* _To do_: Please rewrite the records starting at the line containing "At what coordinates should I click to accomplish: Click the" and ending at the line containing "point(355,314)", changing "calendar" to "date" and leaving everything else unchanged.

Dataset records:

============

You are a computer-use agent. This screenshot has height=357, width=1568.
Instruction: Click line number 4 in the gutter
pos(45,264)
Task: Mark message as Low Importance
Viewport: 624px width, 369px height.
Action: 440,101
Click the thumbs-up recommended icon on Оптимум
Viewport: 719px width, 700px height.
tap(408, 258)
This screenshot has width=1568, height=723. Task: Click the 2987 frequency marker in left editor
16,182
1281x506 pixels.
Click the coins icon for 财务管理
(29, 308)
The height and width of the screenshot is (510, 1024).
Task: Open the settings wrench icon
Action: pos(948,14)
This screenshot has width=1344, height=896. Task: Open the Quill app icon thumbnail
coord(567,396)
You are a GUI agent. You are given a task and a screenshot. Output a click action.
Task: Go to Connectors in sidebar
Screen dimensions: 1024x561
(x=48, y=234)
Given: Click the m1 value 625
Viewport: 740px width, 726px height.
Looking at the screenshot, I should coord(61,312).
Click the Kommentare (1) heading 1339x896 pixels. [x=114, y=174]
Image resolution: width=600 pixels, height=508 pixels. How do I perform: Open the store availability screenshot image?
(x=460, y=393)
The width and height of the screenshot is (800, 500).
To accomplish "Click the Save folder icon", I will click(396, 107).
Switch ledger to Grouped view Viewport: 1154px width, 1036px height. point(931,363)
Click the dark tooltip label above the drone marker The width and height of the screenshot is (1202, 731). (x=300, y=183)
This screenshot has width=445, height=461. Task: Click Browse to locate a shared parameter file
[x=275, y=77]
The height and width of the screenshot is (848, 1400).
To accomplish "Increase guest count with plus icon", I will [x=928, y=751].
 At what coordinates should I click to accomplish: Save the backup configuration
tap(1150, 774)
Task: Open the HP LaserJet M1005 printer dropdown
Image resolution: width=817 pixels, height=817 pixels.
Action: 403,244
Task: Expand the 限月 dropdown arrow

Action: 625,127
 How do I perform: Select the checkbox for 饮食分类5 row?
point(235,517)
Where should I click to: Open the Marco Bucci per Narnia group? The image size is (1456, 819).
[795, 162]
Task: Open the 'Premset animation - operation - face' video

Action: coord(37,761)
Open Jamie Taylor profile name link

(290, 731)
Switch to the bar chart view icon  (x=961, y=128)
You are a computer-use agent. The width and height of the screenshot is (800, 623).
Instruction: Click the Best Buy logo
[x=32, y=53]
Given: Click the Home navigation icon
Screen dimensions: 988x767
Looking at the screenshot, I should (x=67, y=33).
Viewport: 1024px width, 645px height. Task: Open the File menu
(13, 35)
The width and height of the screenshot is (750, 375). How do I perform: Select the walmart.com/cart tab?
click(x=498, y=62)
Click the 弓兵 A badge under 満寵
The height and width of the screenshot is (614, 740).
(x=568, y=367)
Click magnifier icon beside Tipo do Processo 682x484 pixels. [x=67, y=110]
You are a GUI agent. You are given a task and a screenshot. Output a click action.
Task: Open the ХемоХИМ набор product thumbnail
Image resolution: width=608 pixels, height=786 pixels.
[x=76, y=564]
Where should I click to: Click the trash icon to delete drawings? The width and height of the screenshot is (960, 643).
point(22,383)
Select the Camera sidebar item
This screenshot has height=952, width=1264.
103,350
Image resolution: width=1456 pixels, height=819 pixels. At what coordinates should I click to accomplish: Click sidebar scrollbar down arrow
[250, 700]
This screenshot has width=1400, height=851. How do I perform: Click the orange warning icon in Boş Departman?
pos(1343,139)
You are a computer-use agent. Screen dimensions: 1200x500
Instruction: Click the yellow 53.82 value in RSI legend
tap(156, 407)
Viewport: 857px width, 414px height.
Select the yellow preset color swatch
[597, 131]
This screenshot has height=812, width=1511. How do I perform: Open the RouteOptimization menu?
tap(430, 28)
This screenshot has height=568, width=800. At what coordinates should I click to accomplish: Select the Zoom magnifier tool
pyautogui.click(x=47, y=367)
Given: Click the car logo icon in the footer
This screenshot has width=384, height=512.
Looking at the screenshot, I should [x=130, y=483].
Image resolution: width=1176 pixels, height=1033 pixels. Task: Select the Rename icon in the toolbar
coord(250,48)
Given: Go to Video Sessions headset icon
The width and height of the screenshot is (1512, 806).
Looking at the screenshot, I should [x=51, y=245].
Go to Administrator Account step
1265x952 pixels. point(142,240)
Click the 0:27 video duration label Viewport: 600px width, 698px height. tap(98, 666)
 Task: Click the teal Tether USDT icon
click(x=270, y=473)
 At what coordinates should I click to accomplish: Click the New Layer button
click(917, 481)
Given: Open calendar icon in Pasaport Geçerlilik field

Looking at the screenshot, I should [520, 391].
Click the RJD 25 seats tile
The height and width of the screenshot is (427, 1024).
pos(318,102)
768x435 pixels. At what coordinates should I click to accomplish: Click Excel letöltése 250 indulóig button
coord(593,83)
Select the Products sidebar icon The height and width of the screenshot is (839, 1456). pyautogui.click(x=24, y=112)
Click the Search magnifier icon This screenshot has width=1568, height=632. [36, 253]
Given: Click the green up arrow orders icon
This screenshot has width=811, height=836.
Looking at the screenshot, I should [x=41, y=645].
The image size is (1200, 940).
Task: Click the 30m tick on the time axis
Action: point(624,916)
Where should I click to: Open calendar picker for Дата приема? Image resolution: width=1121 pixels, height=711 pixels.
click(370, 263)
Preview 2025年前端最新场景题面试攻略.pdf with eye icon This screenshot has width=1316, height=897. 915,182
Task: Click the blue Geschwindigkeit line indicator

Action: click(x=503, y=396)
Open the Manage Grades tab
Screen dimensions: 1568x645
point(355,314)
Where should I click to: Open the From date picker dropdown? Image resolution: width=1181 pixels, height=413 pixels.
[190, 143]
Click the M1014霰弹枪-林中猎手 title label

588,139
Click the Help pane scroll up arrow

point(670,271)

============

* _Full response_:
 At what coordinates should I click to accomplish: Click the New Layer button
click(917, 481)
Given: Open date icon in Pasaport Geçerlilik field

Looking at the screenshot, I should [520, 391].
Click the RJD 25 seats tile
The height and width of the screenshot is (427, 1024).
pos(318,102)
768x435 pixels. At what coordinates should I click to accomplish: Click Excel letöltése 250 indulóig button
coord(593,83)
Select the Products sidebar icon The height and width of the screenshot is (839, 1456). pyautogui.click(x=24, y=112)
Click the Search magnifier icon This screenshot has width=1568, height=632. [36, 253]
Given: Click the green up arrow orders icon
This screenshot has width=811, height=836.
Looking at the screenshot, I should [x=41, y=645].
The image size is (1200, 940).
Task: Click the 30m tick on the time axis
Action: point(624,916)
Where should I click to: Open date picker for Дата приема? Image resolution: width=1121 pixels, height=711 pixels.
click(370, 263)
Preview 2025年前端最新场景题面试攻略.pdf with eye icon This screenshot has width=1316, height=897. 915,182
Task: Click the blue Geschwindigkeit line indicator

Action: click(x=503, y=396)
Open the Manage Grades tab
Screen dimensions: 1568x645
point(355,314)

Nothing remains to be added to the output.